Provided passage ▸
"""

CCMA throws a spanner in the works – no, you can’t enforce mandatory vaccinations.

The CCMA ruled that an employee’s dismissal for refusing to be vaccinated was unfair. She was awarded the maximum compensation of 12 months: R279 000.

The employee, Kgomotso Tshatshu, had an adverse reaction to a flu vaccination a decade ago and was resistant to taking Covid-19 vaccine, in conflict with Baroque Medical’s mandatory vaccination policy.

CCMA Commissioner Richard Byrne found:
- “An employer has no right to formulate any Covid-19 vaccination mandate. It is the prerogative of government.  the right to issue any law of general application in respect of Covid-19 vaccinations rests with the government.”
- “Everyone, not just employees of a particular company, are equal before the law. The state has not unfairly discriminated against anyone in terms of vaccine policies. No legislation has been passed requiring all employees or citizens be vaccinated.”

The mandatory vaccination policy was therefore unreasonable. The dismissal, he said, was unconstitutional.  He did however recognise that the Consolidated Direction of Occupational Health and Safety permits mandatory vaccination policies in certain circumstances but ruled that it does not permit a blanket mandatory vaccination policy, and that the policies in all circumstances are not only unreasonable, but that they have no place in the South African labour market.

Contrary to a previous CCMA ruling with the same employer and the same policy.

"""

To do ▸
In the article on the CCMA ruling, what compensation was the dismissed employee awarded? The material after this point is separate from the article on the CCMA ruling.

Listed entries ▸
"""

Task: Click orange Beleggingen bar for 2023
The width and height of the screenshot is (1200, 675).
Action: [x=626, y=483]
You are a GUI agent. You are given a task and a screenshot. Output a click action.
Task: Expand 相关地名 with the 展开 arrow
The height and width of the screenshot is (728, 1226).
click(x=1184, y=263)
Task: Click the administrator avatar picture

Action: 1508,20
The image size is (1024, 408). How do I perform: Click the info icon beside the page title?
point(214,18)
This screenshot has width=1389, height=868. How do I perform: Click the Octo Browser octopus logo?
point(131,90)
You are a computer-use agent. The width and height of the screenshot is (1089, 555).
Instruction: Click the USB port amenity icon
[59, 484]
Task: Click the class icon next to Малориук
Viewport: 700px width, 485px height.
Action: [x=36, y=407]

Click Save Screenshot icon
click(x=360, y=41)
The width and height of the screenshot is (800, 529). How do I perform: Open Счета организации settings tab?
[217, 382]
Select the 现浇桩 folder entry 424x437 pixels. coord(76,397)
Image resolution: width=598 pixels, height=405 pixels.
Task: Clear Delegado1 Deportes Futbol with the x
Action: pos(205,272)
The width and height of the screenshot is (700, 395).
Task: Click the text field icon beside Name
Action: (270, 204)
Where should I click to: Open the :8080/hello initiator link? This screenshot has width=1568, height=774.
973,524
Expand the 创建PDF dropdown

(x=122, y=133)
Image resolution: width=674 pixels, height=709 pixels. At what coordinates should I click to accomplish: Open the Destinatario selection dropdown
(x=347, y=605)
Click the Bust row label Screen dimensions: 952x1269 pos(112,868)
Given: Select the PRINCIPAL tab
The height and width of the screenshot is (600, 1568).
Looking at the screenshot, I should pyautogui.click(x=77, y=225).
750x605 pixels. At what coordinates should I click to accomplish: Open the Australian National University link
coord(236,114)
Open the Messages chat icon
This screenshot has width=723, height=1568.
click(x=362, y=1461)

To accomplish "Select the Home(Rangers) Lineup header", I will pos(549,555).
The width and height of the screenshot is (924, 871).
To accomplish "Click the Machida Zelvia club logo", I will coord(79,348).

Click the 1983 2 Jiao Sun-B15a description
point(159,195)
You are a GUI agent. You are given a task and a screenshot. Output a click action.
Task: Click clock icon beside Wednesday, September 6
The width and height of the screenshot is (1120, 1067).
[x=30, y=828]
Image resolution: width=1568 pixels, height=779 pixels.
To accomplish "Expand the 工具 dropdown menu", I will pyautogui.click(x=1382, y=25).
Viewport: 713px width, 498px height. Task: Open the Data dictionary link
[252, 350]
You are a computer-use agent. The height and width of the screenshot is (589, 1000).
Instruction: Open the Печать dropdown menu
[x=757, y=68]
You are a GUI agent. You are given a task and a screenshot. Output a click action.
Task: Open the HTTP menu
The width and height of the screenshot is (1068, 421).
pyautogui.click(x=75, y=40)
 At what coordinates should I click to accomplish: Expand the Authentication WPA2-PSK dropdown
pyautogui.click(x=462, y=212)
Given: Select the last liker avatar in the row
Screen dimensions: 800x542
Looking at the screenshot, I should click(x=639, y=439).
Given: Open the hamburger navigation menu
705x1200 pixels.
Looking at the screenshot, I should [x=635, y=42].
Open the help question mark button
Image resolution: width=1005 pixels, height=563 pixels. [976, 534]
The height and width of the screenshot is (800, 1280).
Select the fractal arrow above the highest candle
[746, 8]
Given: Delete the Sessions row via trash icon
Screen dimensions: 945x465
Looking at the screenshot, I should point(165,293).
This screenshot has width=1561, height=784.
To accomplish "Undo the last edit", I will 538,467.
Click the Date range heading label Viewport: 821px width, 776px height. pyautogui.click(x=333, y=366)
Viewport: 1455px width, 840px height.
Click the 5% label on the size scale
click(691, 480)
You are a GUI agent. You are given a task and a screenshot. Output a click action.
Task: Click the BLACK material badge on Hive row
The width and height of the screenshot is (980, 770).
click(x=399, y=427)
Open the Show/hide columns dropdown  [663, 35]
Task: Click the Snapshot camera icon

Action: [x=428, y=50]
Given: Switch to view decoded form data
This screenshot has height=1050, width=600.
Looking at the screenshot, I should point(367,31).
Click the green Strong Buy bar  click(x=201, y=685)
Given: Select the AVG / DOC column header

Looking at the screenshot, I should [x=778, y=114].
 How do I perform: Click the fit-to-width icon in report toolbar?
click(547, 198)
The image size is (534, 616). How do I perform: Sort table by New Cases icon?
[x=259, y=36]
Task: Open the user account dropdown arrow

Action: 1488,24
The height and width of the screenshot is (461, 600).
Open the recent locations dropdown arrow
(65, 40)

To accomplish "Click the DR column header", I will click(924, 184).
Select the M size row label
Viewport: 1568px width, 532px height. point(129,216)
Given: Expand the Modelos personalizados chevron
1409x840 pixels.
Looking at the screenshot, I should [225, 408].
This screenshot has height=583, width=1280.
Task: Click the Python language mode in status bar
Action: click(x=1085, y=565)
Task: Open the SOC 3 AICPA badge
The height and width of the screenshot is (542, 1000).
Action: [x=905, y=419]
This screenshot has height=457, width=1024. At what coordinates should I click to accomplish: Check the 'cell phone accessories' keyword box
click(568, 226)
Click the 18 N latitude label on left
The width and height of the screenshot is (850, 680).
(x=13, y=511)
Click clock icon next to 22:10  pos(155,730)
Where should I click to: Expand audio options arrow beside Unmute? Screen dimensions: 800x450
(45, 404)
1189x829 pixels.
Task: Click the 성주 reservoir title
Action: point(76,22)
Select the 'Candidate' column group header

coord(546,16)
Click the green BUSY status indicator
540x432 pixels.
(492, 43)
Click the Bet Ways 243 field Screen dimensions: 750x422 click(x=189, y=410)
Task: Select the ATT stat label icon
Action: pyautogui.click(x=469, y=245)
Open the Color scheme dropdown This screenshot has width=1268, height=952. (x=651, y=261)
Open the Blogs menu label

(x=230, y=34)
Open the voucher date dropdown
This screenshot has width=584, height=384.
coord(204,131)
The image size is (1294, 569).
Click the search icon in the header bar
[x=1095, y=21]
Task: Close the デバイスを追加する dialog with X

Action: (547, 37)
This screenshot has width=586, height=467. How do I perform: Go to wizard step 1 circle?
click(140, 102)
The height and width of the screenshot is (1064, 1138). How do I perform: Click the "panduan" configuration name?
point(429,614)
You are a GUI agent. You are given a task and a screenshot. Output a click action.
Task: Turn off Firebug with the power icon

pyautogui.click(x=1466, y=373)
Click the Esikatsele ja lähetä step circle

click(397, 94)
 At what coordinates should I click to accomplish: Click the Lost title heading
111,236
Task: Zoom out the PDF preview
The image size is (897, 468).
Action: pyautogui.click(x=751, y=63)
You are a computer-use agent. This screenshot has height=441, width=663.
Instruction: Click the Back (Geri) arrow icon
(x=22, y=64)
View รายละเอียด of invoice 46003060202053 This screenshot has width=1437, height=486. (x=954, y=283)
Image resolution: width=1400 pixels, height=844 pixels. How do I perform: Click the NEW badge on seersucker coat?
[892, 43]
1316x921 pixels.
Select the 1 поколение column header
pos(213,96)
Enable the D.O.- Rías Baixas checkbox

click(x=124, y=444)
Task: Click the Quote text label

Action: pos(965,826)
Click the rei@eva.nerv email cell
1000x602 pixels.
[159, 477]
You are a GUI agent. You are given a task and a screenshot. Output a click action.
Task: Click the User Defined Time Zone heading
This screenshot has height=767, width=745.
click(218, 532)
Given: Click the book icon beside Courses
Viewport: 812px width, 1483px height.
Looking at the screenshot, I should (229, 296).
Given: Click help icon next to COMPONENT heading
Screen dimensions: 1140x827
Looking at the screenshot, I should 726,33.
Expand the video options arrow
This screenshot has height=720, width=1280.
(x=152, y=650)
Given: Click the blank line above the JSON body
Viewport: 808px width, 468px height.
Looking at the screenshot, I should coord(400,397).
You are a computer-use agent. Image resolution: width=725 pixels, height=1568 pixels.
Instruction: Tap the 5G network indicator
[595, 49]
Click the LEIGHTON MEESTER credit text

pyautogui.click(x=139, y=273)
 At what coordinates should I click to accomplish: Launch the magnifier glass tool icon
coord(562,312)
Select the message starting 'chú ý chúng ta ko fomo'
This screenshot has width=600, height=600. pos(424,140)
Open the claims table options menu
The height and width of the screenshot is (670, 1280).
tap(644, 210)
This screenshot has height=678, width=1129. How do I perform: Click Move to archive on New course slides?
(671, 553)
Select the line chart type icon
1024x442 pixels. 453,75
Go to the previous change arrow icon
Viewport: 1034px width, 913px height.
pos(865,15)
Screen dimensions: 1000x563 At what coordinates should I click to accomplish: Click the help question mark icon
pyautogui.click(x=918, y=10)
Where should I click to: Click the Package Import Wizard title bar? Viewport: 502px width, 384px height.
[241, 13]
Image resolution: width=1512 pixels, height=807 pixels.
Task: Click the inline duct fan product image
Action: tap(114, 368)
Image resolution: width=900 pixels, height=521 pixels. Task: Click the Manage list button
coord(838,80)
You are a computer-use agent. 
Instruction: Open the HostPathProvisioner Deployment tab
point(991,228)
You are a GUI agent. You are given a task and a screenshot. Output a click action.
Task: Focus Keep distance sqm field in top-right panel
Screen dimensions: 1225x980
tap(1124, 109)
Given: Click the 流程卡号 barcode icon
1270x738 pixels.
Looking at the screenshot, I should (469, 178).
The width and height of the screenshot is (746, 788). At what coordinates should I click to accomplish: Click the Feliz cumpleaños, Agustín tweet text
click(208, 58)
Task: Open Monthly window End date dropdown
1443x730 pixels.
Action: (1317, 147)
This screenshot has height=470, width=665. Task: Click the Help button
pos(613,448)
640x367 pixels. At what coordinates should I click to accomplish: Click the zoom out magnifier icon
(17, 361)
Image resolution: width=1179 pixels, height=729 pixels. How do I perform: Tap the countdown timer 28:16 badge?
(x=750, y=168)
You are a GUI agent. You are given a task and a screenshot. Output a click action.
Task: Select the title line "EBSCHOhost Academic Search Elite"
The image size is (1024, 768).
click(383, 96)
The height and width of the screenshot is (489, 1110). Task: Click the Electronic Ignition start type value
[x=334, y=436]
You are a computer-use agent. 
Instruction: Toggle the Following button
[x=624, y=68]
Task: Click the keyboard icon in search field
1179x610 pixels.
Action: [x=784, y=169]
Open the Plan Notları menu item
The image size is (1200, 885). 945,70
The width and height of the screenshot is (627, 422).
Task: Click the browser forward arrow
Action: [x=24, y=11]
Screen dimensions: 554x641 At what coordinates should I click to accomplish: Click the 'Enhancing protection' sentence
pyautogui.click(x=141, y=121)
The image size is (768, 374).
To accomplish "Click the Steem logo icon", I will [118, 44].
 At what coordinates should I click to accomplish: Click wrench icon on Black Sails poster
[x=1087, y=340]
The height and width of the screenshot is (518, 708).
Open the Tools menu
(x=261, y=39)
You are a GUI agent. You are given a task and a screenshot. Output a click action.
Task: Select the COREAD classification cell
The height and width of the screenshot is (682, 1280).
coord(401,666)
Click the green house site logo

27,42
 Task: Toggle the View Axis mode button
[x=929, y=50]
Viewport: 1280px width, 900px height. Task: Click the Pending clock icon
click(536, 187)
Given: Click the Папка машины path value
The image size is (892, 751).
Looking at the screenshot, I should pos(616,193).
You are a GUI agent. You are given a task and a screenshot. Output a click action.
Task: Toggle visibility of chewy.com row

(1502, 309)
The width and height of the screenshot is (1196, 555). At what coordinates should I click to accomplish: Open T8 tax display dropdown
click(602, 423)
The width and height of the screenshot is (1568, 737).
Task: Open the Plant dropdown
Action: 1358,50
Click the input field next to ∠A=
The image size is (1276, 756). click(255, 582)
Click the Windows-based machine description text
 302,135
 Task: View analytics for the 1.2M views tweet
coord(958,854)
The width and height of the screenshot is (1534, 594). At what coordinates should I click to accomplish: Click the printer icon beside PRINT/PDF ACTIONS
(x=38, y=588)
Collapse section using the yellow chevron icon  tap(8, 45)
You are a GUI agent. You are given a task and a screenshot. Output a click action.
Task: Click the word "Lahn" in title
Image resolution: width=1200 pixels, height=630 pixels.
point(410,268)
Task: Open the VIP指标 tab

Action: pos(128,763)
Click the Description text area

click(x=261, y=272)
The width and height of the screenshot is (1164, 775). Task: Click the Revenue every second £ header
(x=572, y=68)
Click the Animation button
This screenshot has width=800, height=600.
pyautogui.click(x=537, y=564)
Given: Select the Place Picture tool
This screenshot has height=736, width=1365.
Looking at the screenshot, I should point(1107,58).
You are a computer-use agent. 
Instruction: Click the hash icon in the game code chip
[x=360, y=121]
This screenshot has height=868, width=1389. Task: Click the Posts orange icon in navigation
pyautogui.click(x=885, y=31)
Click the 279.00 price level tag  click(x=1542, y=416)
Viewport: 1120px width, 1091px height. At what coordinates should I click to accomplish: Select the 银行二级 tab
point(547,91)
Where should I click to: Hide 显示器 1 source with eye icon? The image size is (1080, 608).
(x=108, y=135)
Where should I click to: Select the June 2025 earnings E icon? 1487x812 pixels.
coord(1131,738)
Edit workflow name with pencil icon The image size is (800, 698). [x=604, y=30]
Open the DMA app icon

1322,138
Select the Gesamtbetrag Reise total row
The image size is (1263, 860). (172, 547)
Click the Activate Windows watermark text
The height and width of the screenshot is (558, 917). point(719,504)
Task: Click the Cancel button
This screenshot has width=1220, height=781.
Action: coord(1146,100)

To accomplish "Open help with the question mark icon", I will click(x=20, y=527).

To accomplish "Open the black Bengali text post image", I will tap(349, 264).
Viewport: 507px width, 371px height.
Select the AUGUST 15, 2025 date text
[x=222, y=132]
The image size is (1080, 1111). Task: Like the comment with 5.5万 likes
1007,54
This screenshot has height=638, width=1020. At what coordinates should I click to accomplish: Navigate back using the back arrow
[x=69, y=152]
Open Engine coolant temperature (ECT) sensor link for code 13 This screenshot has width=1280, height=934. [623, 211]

"""

Output ▸
She was awarded the maximum compensation of 12 months, R279 000.